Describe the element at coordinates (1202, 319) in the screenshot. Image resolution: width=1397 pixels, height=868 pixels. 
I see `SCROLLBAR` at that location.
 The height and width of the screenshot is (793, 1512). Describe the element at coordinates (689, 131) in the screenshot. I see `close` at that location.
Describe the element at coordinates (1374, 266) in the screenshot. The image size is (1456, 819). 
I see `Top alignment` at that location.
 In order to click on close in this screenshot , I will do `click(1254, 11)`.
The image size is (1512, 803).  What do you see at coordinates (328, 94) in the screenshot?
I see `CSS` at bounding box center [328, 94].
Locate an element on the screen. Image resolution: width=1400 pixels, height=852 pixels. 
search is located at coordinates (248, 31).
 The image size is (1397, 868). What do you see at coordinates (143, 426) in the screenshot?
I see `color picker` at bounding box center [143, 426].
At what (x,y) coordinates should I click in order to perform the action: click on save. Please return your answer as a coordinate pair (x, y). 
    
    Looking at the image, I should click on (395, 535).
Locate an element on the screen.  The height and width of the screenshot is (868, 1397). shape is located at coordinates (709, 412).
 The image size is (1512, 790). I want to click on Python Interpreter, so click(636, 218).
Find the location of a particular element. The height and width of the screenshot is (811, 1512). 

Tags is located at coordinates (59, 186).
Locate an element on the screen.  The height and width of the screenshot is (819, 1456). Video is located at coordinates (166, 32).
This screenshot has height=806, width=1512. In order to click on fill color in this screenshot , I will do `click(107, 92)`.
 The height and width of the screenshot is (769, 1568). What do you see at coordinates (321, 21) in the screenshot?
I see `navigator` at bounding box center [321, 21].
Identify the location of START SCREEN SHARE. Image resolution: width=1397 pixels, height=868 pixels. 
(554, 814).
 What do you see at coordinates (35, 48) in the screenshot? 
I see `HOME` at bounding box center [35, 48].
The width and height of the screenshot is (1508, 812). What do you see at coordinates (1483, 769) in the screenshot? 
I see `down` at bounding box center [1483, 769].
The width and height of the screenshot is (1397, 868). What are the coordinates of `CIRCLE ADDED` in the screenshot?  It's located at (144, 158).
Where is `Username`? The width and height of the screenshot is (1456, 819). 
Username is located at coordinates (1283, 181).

------------------------------------

[ANWEISUNG] Gib den Abschnitt der Auflistung wortgetreu wieder, der am Anfang der Auflistung beginnt und mit der Zeile endet, die „coordinates (166, 32).“ enthält. Diese letzte Zeile gehört dazu.

[ANTWORT]
Describe the element at coordinates (1202, 319) in the screenshot. Image resolution: width=1397 pixels, height=868 pixels. 
I see `SCROLLBAR` at that location.
 The height and width of the screenshot is (793, 1512). Describe the element at coordinates (689, 131) in the screenshot. I see `close` at that location.
Describe the element at coordinates (1374, 266) in the screenshot. The image size is (1456, 819). 
I see `Top alignment` at that location.
 In order to click on close in this screenshot , I will do `click(1254, 11)`.
The image size is (1512, 803).  What do you see at coordinates (328, 94) in the screenshot?
I see `CSS` at bounding box center [328, 94].
Locate an element on the screen. Image resolution: width=1400 pixels, height=852 pixels. 
search is located at coordinates (248, 31).
 The image size is (1397, 868). What do you see at coordinates (143, 426) in the screenshot?
I see `color picker` at bounding box center [143, 426].
At what (x,y) coordinates should I click in order to perform the action: click on save. Please return your answer as a coordinate pair (x, y). 
    
    Looking at the image, I should click on (395, 535).
Locate an element on the screen.  The height and width of the screenshot is (868, 1397). shape is located at coordinates (709, 412).
 The image size is (1512, 790). I want to click on Python Interpreter, so click(636, 218).
Find the location of a particular element. The height and width of the screenshot is (811, 1512). 

Tags is located at coordinates (59, 186).
Locate an element on the screen.  The height and width of the screenshot is (819, 1456). Video is located at coordinates (166, 32).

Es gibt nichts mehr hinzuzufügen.